- WHAT THE TASK ASKS -
Copy the records below, from the line containing "You are a GUI" through the last line; leave out pictures.
##### RECORDS PROVIDED
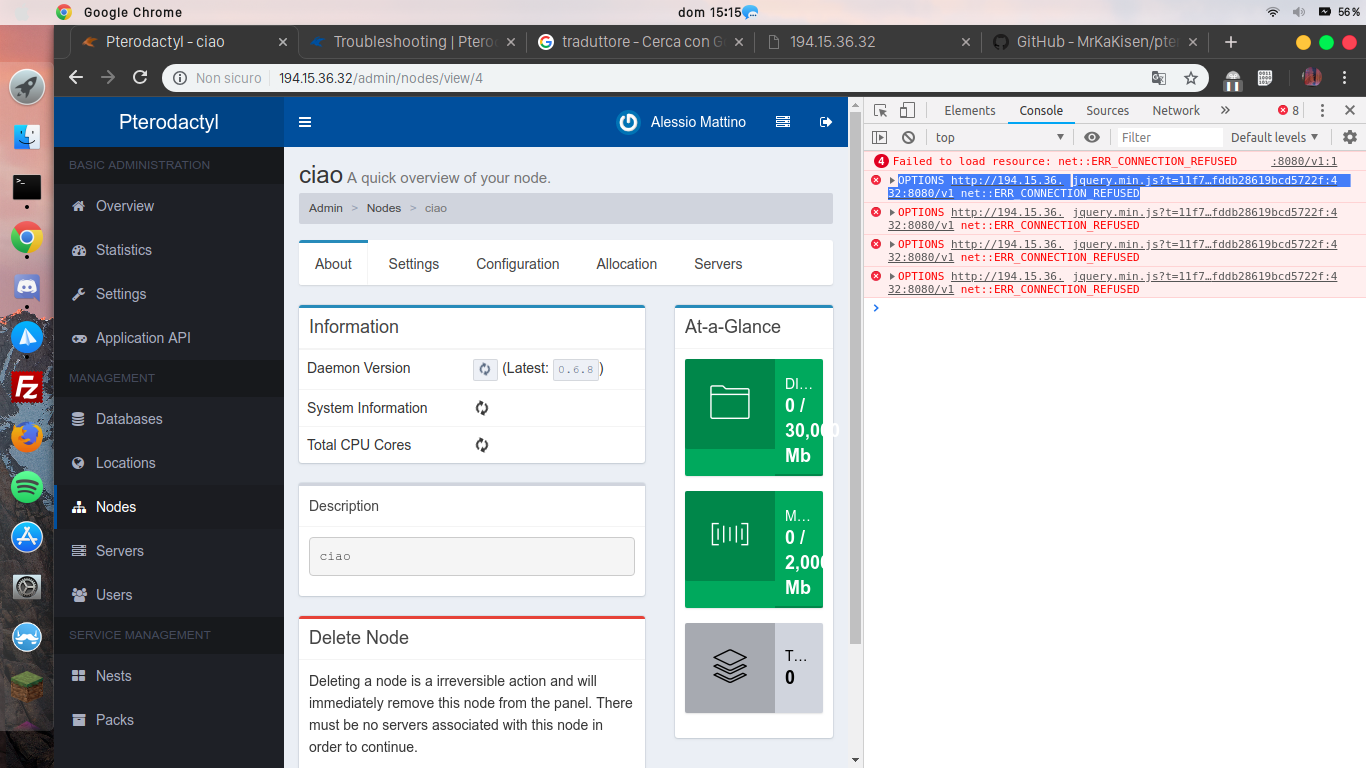Clear the console with the no-symbol icon

click(908, 137)
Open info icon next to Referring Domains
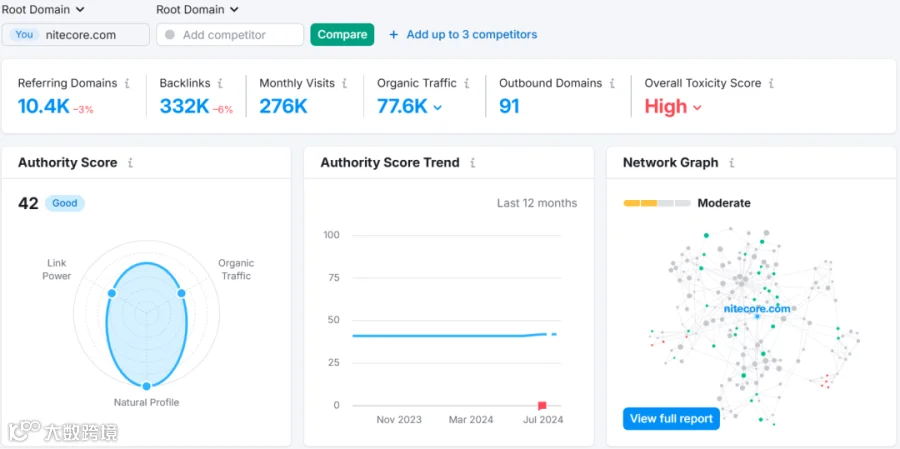 [x=127, y=83]

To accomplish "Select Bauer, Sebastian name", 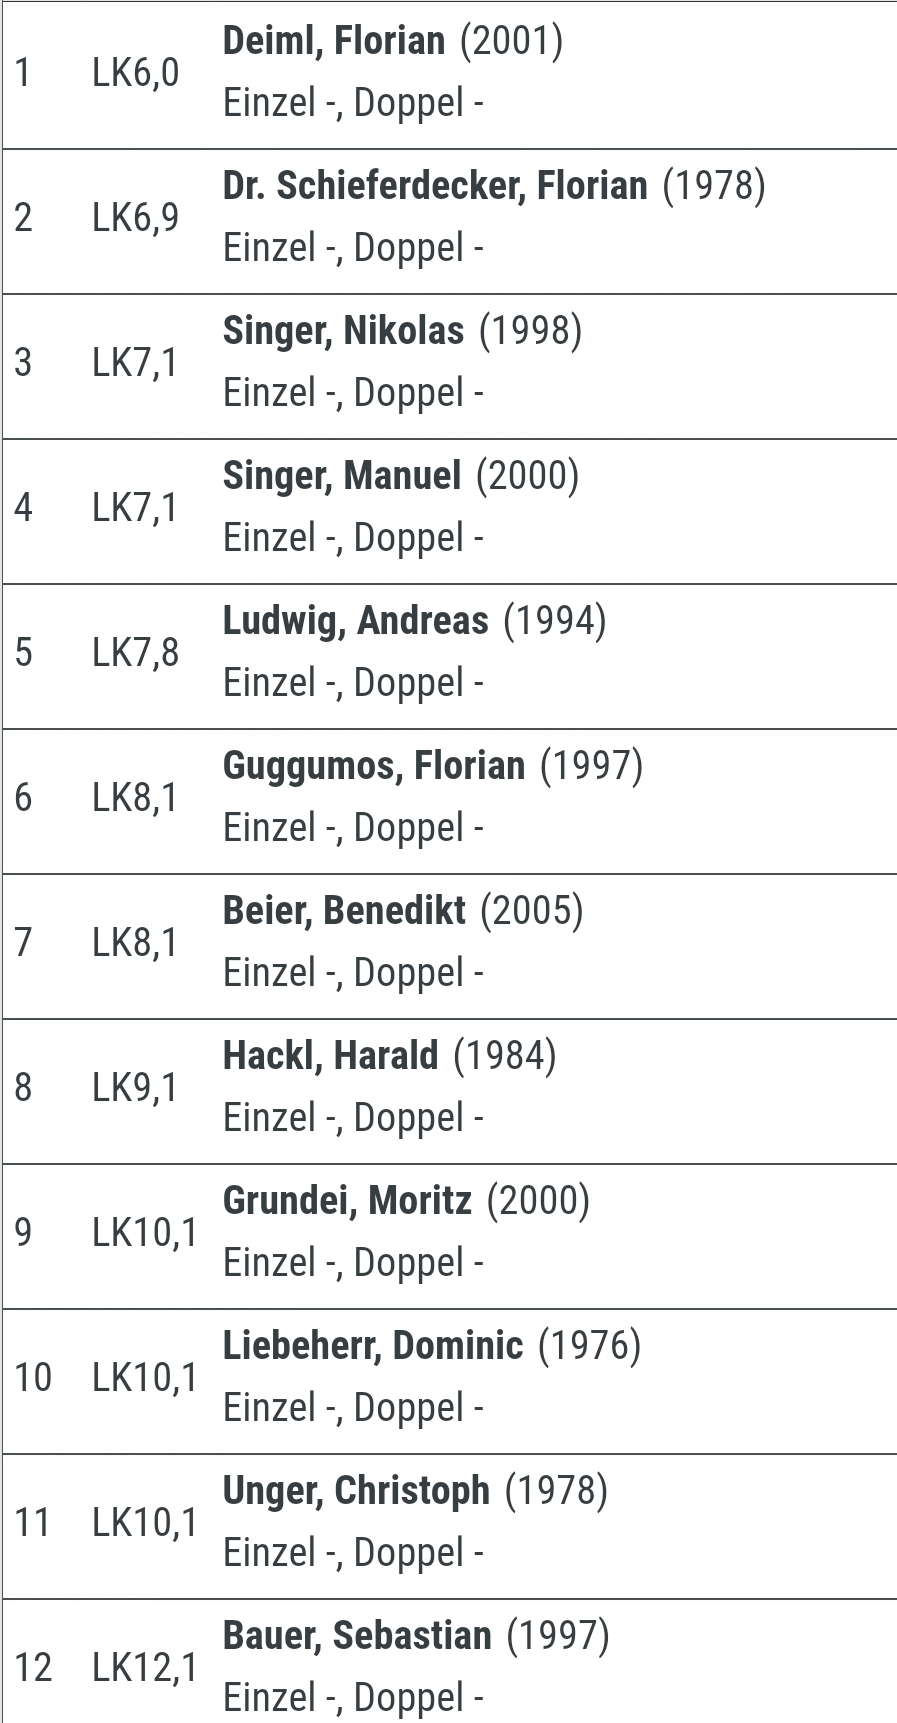I will (357, 1636).
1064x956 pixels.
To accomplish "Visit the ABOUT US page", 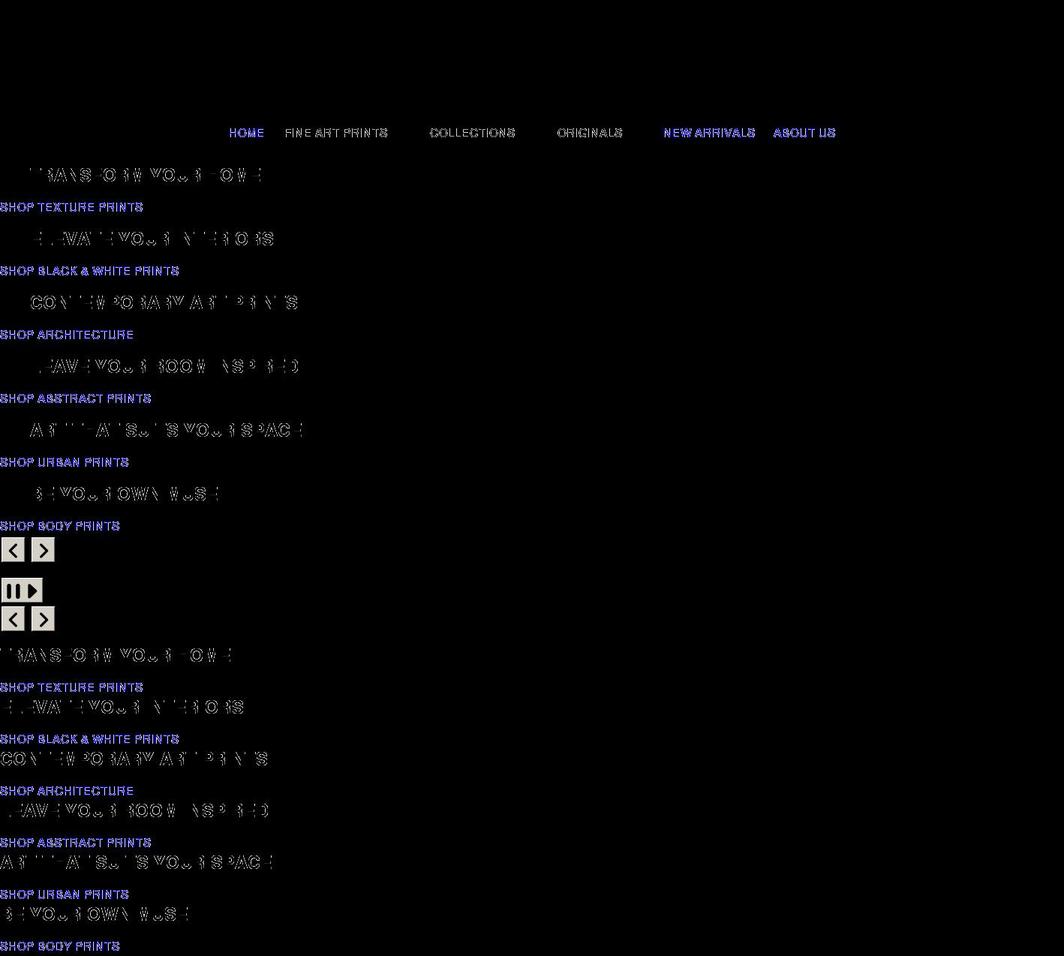I will coord(804,133).
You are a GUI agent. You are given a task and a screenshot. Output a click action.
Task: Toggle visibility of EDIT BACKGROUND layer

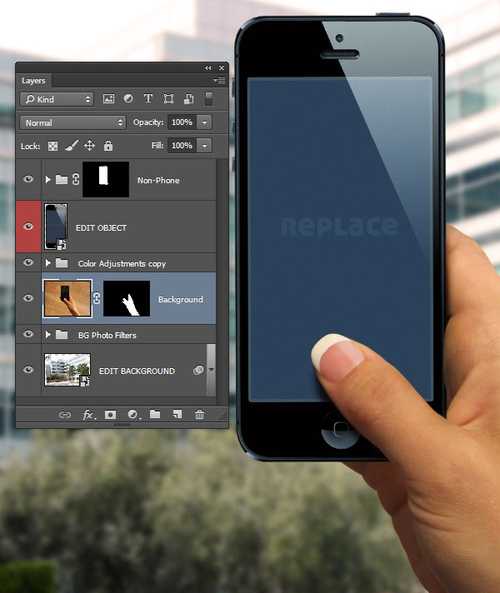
##########
- SOLVED PROBLEM -
You are a GUI agent. You are given a task and a screenshot. Output a click action.
Task: Toggle visibility of EDIT BACKGROUND layer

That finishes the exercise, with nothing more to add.